Having said that, it should be noted that Mathematica unfortunately does not store the input in a very simple form as it not only stores the plain Mathematica expression, but also stores formatting information. As a concrete example, an input cell with the above plot function will be stored in the Notebook file as:

Cell[BoxData[
 RowBox[{"Plot", "[",
  RowBox[{
   FractionBox[
    RowBox[{"Sin", "[", "x", "]"}], "x"], ",",
   RowBox[{"{",
    RowBox[{"x", ",",
     RowBox[{
      RowBox[{"-", "4"}], "Pi"}], ",",
     RowBox[{"4", "Pi"}]}], "}"}]}], "]"}]], "Input"]

The change of Sin[x] to Sin[2 x] results in the cell now being stored as:

Cell[BoxData[
 RowBox[{"Plot", "[",
  RowBox[{
   FractionBox[
    RowBox[{"Sin", "[",
     RowBox[{"2", "x"}], "]"}], "x"], ",",
   RowBox[{"{",
    RowBox[{"x", ",",
     RowBox[{
      RowBox[{"-", "4"}], "Pi"}], ",",
     RowBox[{"4", "Pi"}]}], "}"}]}], "]"}]], "Input"]

This program, at least at this stage, will not strip the extra formatting information. If you wish to avoid the above, then you should save your notebooks as scripts files (with extension .wl or .m).

Usage Notes

mathematica-notebook-filter parses Mathematica notebook files (usually stored with the extension .nb) and strips all generated outputs and other metadata. By default, the program reads from standard input and outputs to standard output. Additional usage information can be obtained from

mathematica-notebook-filter --help

Although it is possible to use mathematica-notebook-filter manually, it is designed to be integrated with version control systems (see below for instructions) such that Notebooks are first piped through the filter before the diffs are generated. This is specifically designed so that original file is left untouched with all outputs and metadata remaining, and the filter effectively makes the version control system blind to the extra content.

If you wish to run it manually, a simple call would be:

mathematica-notebook-filter -i my_notebook.nb -o my_notebook_cleaned.nb

If both input and output files are identical, the program will first output to a temporary file and only after successfully parsing the whole input will the original file be replaced.

This program does not parse the Wolfram language in general and is specific to full Mathematica notebooks; thus it makes some fairly strong assumptions about the functions that will be found and their order. It only parses a single Notebook at a time and will stop after the end of the first Notebook. If an error is encountered during the parsing, mathematica-notebook-filter will exit with a non-zero code and the output will be left incomplete.

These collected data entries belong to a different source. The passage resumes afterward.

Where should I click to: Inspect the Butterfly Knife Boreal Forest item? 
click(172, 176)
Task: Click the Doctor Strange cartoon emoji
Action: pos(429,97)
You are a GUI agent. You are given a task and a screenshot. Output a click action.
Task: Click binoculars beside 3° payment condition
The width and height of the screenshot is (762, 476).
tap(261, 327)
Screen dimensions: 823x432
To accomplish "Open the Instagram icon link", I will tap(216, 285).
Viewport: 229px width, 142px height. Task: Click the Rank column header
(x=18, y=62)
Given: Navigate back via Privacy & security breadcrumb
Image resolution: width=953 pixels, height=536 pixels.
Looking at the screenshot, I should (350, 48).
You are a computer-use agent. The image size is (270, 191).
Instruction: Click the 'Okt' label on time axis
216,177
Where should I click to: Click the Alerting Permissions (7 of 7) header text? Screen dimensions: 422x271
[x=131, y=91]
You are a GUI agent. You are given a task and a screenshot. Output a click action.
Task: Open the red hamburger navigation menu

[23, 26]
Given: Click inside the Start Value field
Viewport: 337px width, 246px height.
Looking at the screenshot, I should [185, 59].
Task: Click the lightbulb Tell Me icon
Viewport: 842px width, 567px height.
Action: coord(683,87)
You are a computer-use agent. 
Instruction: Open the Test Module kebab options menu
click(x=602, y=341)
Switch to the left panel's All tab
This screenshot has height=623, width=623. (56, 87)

It also should be re-iterated that the best way to commit Mathematica code to a version control system is to save the code in script files (.wl or .m). When doing so, Mathematica save the file in a very simple format (essentially a plain text file), without the superfluous formatting information and without outputs. This unfortunately has the disadvantage that the Notebook interface is not available.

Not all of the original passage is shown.